Consigne de l'exercice: Reproduisez mot pour mot l'intégralité du texte sur le plan B de Mélenchon pour l'Union européenne et l'euro.

Texte cité:
UE et € : le plan B de Mélenchon et au delà

Actuellement député européen, Jean-Luc Mélenchon ne prône pas un FREXIT mais il assume que cela puisse être une conséquence si son plan A ne marche pas
Actuellement député européen, Jean-Luc Mélenchon ne prône pas un FREXIT mais il assume que cela puisse être une conséquence si son plan A ne marche pas ©Maxppp - Alexandre MARCHI
Actuellement député européen, Jean-Luc Mélenchon ne prône pas un FREXIT mais il assume que cela puisse être une conséquence si son plan A ne marche pas ©Maxppp - Alexandre MARCHI
Actuellement député européen, Jean-Luc Mélenchon ne prône pas un FREXIT mais il assume que cela puisse être une conséquence si son plan A ne marche pas ©Maxppp - Alexandre MARCHI
Publicité

Selon le candidat du Parti de Gauche, le bilan économique de l'euro est désastreux. Il propose de refonder l'Union Européenne, revoir les statuts de la BCE, et si ça ne marche pas, il a un plan B... puis un plan C pour récréer une UE différente. Comment ça marche? Quelles implications?

Comme je l'ai fait pour François Fillon et Benoit Hamon, je poursuis cette thématique, qui traverse tous les partis puisque tous disent vouloir refonder l'Union Européenne et la zone euro. Après, chacun a sa méthode.

NB: ce billet est une version très augmentée du billet diffusé ce matin (qui est limité en temps). A lire donc, après avoir écouté :)

Publicité

Hier sur France 2 Jean Luc Mélenchon a assumé pouvoir faire voler en éclat l'Union Européenne. En revanche FREXIT, attention ce mot est en train d'émerger sourdement, n'est pas une promesse de campagne mais cela peut être une conséquence. Voir ici la résolution du parti de Gauche sur l'euro en 2011 qui en parle longuement.

Jeu de données:
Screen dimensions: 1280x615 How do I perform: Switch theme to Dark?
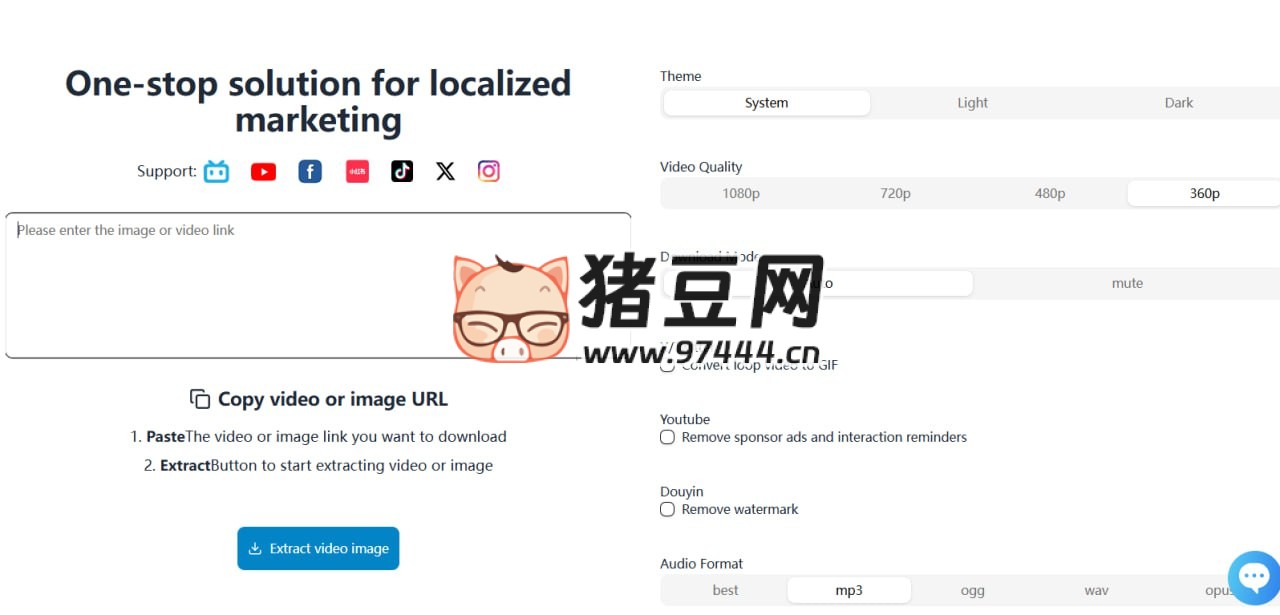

Réponse complète:
UE et € : le plan B de Mélenchon et au delà

Actuellement député européen, Jean-Luc Mélenchon ne prône pas un FREXIT mais il assume que cela puisse être une conséquence si son plan A ne marche pas
Actuellement député européen, Jean-Luc Mélenchon ne prône pas un FREXIT mais il assume que cela puisse être une conséquence si son plan A ne marche pas ©Maxppp - Alexandre MARCHI
Actuellement député européen, Jean-Luc Mélenchon ne prône pas un FREXIT mais il assume que cela puisse être une conséquence si son plan A ne marche pas ©Maxppp - Alexandre MARCHI
Actuellement député européen, Jean-Luc Mélenchon ne prône pas un FREXIT mais il assume que cela puisse être une conséquence si son plan A ne marche pas ©Maxppp - Alexandre MARCHI
Publicité

Selon le candidat du Parti de Gauche, le bilan économique de l'euro est désastreux. Il propose de refonder l'Union Européenne, revoir les statuts de la BCE, et si ça ne marche pas, il a un plan B... puis un plan C pour récréer une UE différente. Comment ça marche? Quelles implications?

Comme je l'ai fait pour François Fillon et Benoit Hamon, je poursuis cette thématique, qui traverse tous les partis puisque tous disent vouloir refonder l'Union Européenne et la zone euro. Après, chacun a sa méthode.

NB: ce billet est une version très augmentée du billet diffusé ce matin (qui est limité en temps). A lire donc, après avoir écouté :)

Publicité

Hier sur France 2 Jean Luc Mélenchon a assumé pouvoir faire voler en éclat l'Union Européenne. En revanche FREXIT, attention ce mot est en train d'émerger sourdement, n'est pas une promesse de campagne mais cela peut être une conséquence. Voir ici la résolution du parti de Gauche sur l'euro en 2011 qui en parle longuement.